§ **Consigne**: Prolongez le texte sur les travailleurs pauvres en reprenant juste après sa dernière phrase.

Travailleur pauvre
L'expression travailleurs pauvres (« working poor » en anglais) s'utilise pour décrire des personnes qui ont un emploi la majorité de l’année, mais qui demeurent dans la pauvreté, du fait de la faiblesse de leurs revenus (revenus d'activité plus prestations sociales).
Par métonymie, le terme de travailleurs pauvres s’utilise pour désigner les familles entières dont ces travailleurs font partie.
Généralités
[modifier | modifier le code]En 2004, l'essentiel des travailleurs pauvres dans les pays développés occupaient des postes non qualifiés ou peu qualifiés[1]. Dans de nombreux cas, ils ont des emplois partiels, et n'ont pas les avantages d'un contrat stable (CDI en France)[1], ouvrant droit à l'Assurance chômage. C'est aussi le cas des personnes payées « au noir ». Ce type de poste peut être qualifié d'emploi précaire ou d'emploi atypique.
Les travailleurs pauvres vivent souvent au jour le jour, et les coûts inhabituels comme les coûts de santé, les frais scolaires, ou les loyers peuvent amener rapidement à la misère, avec des difficultés alimentaires directes.
Les travailleurs sans qualification ont souvent des salaires bas et des conditions de travail pénibles. Les familles monoparentales sont particulièrement exposées et l'accès au crédit permanent et au crédit à la consommation empire souvent les choses.
Dans le monde
[modifier | modifier le code]Union européenne
[modifier | modifier le code]L’Union européenne, avec son indicateur de pauvreté au travail, considère comme travailleurs pauvres les personnes ayant été principalement au travail durant l’année de référence et qui vivent dans un ménage dont le revenu par unité de consommation est inférieur au seuil de risque de pauvreté de 60 % du revenu médian standardisé, incluant les prestations sociales. En 2001, la moyenne européenne est de 7 %, les pays du nord sont les moins touchés par la pauvreté au travail (Danemark et Suède 3 %), ceux du sud ont les pourcentages les plus élevés (Espagne et Italie 10 %)[1]. En 2014, selon Eurostat, 17,2 % des salariés européens étaient des travailleurs à bas salaires, c'est-à-dire à deux tiers du revenu médian, un seuil légèrement supérieur à celui de travailleurs pauvres. Globalement le nombre de travailleurs à bas salaire augmente, les pays de l'est étant les plus touchés à environ 25 %. Il y a de grandes différences de salaires médian horaire entre les pays, par exemple 25,5 euros au Danemark contre moins d'1,7 euro en Bulgarie. De même les femmes sont plus touchées que les hommes (21,1 % contre 13,5 %) ainsi que les jeunes et les seniors[2].

§ **Données fournies**:
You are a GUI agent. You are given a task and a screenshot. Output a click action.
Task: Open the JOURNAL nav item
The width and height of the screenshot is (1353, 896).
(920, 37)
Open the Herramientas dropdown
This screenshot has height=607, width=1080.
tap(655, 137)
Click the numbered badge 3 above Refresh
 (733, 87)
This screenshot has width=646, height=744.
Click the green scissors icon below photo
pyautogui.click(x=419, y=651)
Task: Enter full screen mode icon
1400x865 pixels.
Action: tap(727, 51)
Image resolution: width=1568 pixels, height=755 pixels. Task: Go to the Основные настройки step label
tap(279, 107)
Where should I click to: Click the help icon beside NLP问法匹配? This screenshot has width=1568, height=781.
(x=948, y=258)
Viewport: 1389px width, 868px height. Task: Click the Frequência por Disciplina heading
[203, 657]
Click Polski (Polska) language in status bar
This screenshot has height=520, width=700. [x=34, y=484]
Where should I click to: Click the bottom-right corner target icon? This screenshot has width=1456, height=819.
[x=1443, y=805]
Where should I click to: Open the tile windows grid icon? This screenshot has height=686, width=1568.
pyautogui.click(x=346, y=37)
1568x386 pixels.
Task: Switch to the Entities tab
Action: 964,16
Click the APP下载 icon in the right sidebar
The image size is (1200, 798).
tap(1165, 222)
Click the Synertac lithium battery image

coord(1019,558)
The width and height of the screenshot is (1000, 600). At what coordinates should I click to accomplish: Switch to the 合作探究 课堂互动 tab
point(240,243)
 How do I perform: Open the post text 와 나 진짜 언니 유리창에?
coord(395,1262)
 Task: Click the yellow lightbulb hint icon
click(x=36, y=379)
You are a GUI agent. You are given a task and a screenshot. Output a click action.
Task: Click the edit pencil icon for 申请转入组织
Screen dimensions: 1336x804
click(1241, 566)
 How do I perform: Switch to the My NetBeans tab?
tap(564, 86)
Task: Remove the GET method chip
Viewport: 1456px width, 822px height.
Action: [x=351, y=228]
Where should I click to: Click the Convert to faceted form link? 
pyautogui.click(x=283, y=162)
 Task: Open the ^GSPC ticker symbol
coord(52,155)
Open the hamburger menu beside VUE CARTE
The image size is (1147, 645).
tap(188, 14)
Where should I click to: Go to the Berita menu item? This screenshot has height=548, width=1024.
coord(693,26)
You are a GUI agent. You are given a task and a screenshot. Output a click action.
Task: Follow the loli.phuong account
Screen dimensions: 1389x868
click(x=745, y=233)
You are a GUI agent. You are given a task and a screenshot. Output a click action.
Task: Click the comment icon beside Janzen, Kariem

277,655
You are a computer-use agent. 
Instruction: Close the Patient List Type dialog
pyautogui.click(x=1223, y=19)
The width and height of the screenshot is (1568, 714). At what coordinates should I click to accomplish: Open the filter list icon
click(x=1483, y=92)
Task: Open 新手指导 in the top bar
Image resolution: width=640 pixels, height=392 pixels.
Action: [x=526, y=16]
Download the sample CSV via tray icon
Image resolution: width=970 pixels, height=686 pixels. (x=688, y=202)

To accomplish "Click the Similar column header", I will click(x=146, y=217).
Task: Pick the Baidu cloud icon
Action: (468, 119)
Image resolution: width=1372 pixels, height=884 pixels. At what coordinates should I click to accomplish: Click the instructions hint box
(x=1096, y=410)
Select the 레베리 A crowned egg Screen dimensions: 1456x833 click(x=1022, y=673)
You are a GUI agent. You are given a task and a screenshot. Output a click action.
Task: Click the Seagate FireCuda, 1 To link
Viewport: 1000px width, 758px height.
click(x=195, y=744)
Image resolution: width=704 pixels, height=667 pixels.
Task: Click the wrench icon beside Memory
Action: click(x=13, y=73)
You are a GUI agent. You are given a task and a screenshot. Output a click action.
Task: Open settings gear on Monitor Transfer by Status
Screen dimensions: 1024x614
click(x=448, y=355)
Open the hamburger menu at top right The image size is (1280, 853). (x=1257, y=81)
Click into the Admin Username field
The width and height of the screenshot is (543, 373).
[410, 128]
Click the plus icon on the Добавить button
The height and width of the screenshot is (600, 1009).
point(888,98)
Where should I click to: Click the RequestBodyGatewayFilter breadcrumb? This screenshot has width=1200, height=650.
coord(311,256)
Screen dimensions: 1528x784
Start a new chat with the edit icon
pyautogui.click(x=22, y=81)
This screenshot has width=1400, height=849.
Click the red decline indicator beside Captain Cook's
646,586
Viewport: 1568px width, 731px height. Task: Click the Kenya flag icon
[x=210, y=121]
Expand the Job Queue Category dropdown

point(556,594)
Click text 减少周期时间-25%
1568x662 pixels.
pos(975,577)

§ **Réponse**:
France
[modifier | modifier le code]En France, selon les définitions choisies, le nombre de travailleurs pauvres en 2006 est estimé entre 851 000 personnes et 2 210 000 personnes selon les critères[3] voire jusqu'à 7 000 000 personnes[4].
Les définitions fréquentes du travailleur pauvre dépendent du seuil de pauvreté. L'Insee utilise un seuil à 50 % et Eurostat un seuil à 60 %[5]. Selon l'Insee, est considéré comme un travailleur pauvre une personne ayant été active au moins six mois dans l’année dont au moins un mois en emploi, tout en vivant dans un ménage dont le niveau de vie est inférieur au seuil de pauvreté[6]. En 2014 selon Eurostat, la France fait figure de « bon élève » avec 8,81 % des salariés à bas salaires, moitié moins que la moyenne européenne. La France est dans le top 5 des pays avec le moins de bas salaires en Europe depuis 2006, se trouvant au niveau du Danemark en 2014. La proportion est cependant plus élevée qu'en 2006 à cause de la crise économique mondiale depuis 2008[2].
Selon le rapport 2007-2008 de l'Observatoire national de la pauvreté et de l'exclusion sociale (ONPES)[7], le nombre de travailleurs pauvres (revenus inférieur au seuil de pauvreté, 817 euros mensuels pour une personne seule) est passé de 1,47 million en 2003 à 1,74 million en 2005 (avec la définition française) soit « 7 % des travailleurs »[6]. 78 % des travailleurs pauvres occupent un emploi toute l'année, dont 21 % à temps partiel (contre 14 % pour l'ensemble des travailleurs), et gagnent en moyenne 775 € par mois au titre de leur activité qui représente 72 % de leurs revenus disponible, le reste venant de prestations sociales[6]. En 2003, sur 1,3 million de travailleurs pauvres, 39 % avaient été au chômage une partie de l'année. Les 61 % restants avaient travaillé toute l'année, comme indépendants (20 % de tous les travailleurs pauvres), comme travailleurs à temps plein (12 %) ou comme travailleurs à temps partiel (35 %). Entre 1970 et 2002, si le taux de pauvreté global au seuil de 50 % a baissé de 12 à 6 %, le nombre de travailleurs pauvres a lui augmenté de 3,4 % à 5,7 %[6].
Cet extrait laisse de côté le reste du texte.